STATED TASK:
Reproduce the listing below word for word, leaving out the pictures.
⟨
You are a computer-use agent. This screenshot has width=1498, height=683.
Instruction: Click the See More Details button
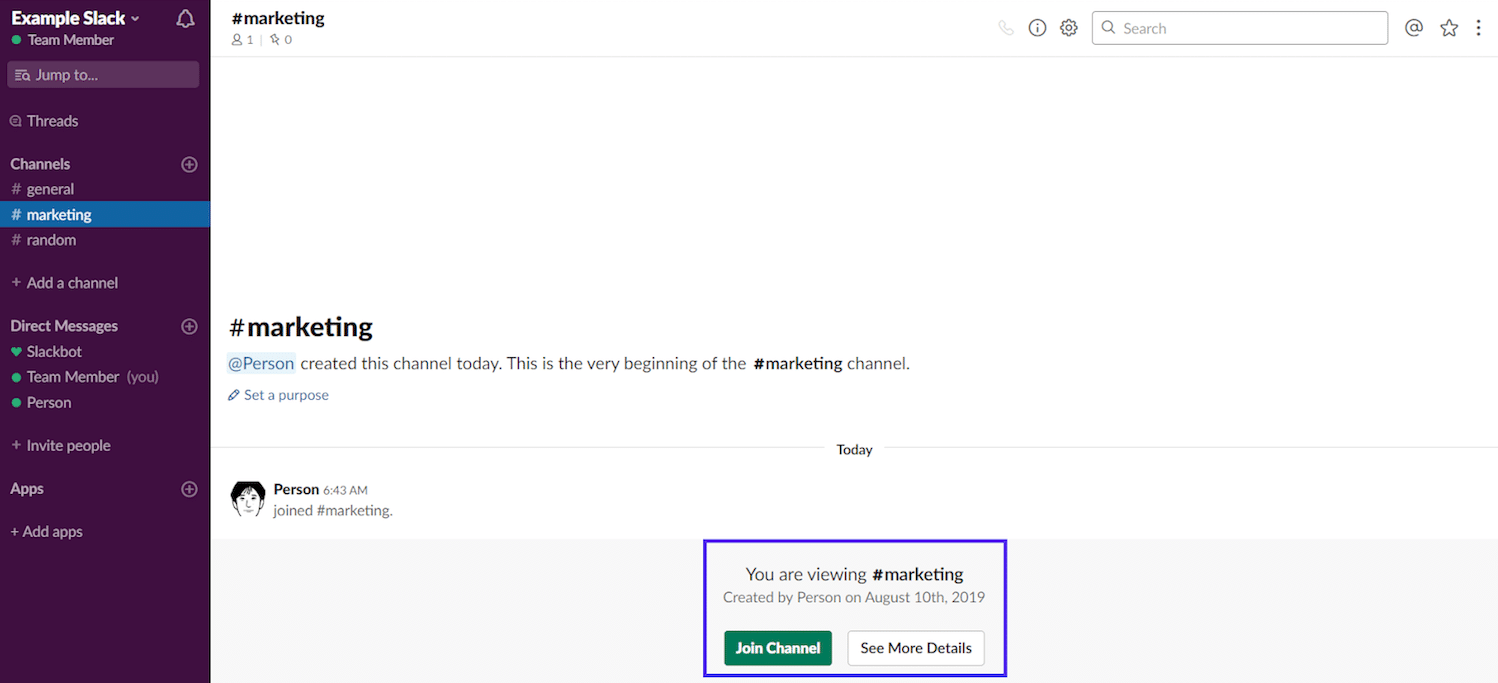[x=915, y=648]
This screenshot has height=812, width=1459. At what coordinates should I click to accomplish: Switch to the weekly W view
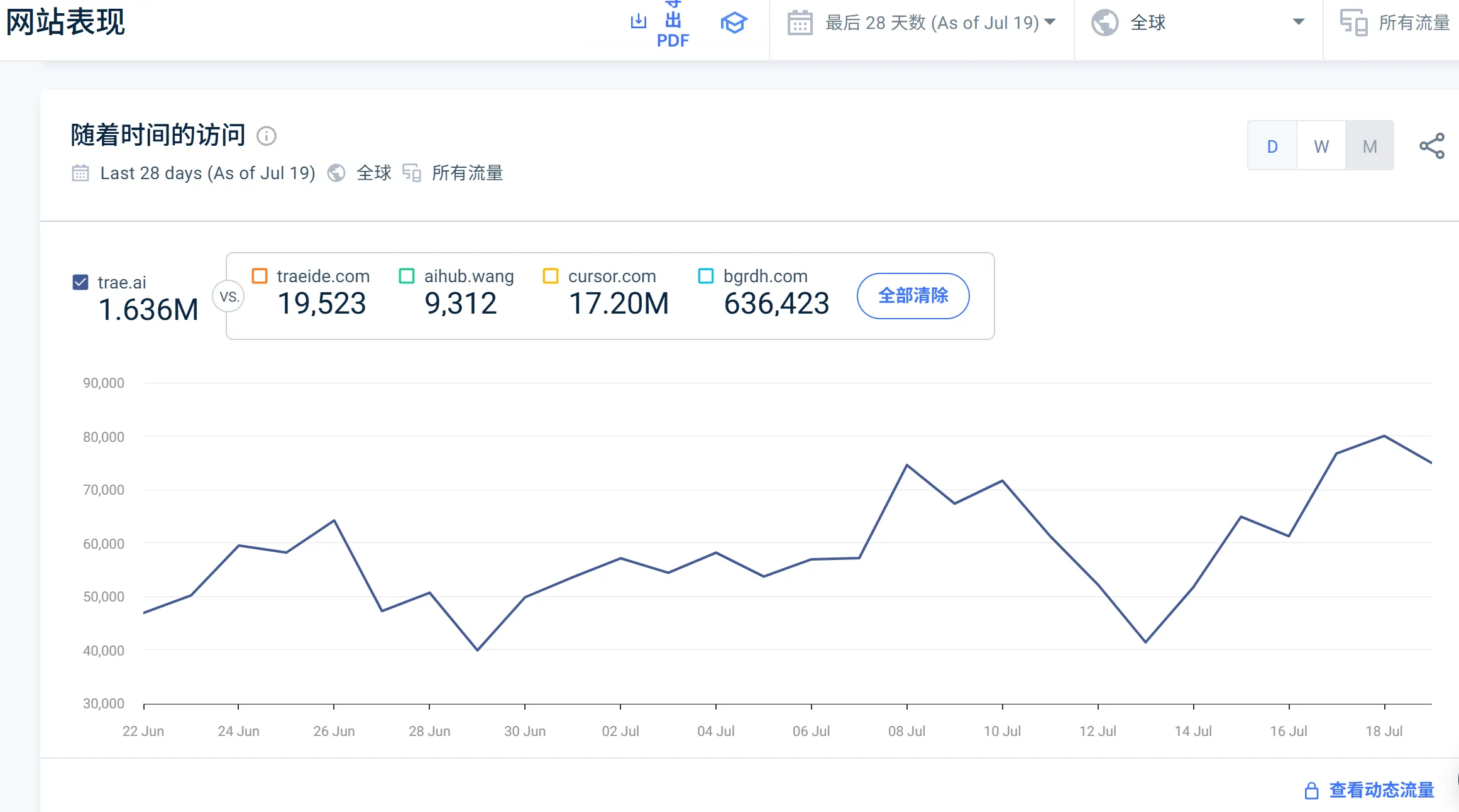(1321, 146)
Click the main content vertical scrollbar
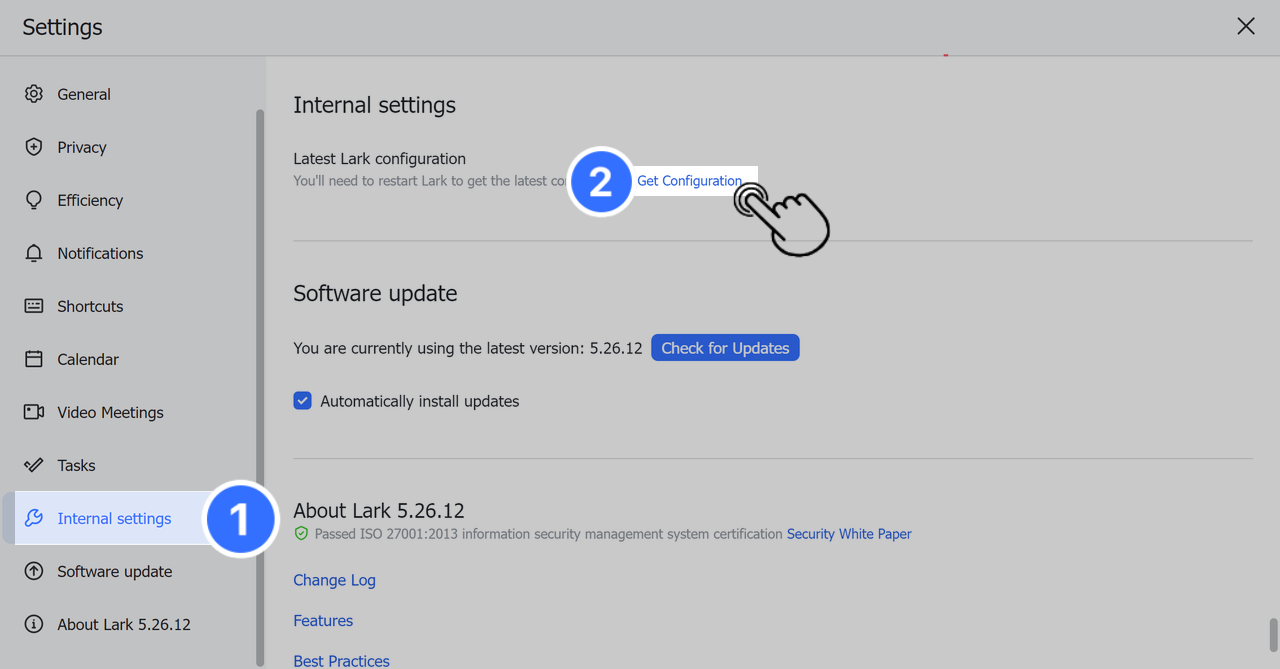Viewport: 1280px width, 669px height. (x=1273, y=635)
⟩
RESPONSE TO THIS TASK:
You are a computer-use agent. This screenshot has width=1498, height=683.
Instruction: Click the See More Details button
[x=915, y=648]
This screenshot has height=812, width=1459. At what coordinates should I click to accomplish: Switch to the weekly W view
(1321, 146)
Click the main content vertical scrollbar
Viewport: 1280px width, 669px height. (x=1273, y=635)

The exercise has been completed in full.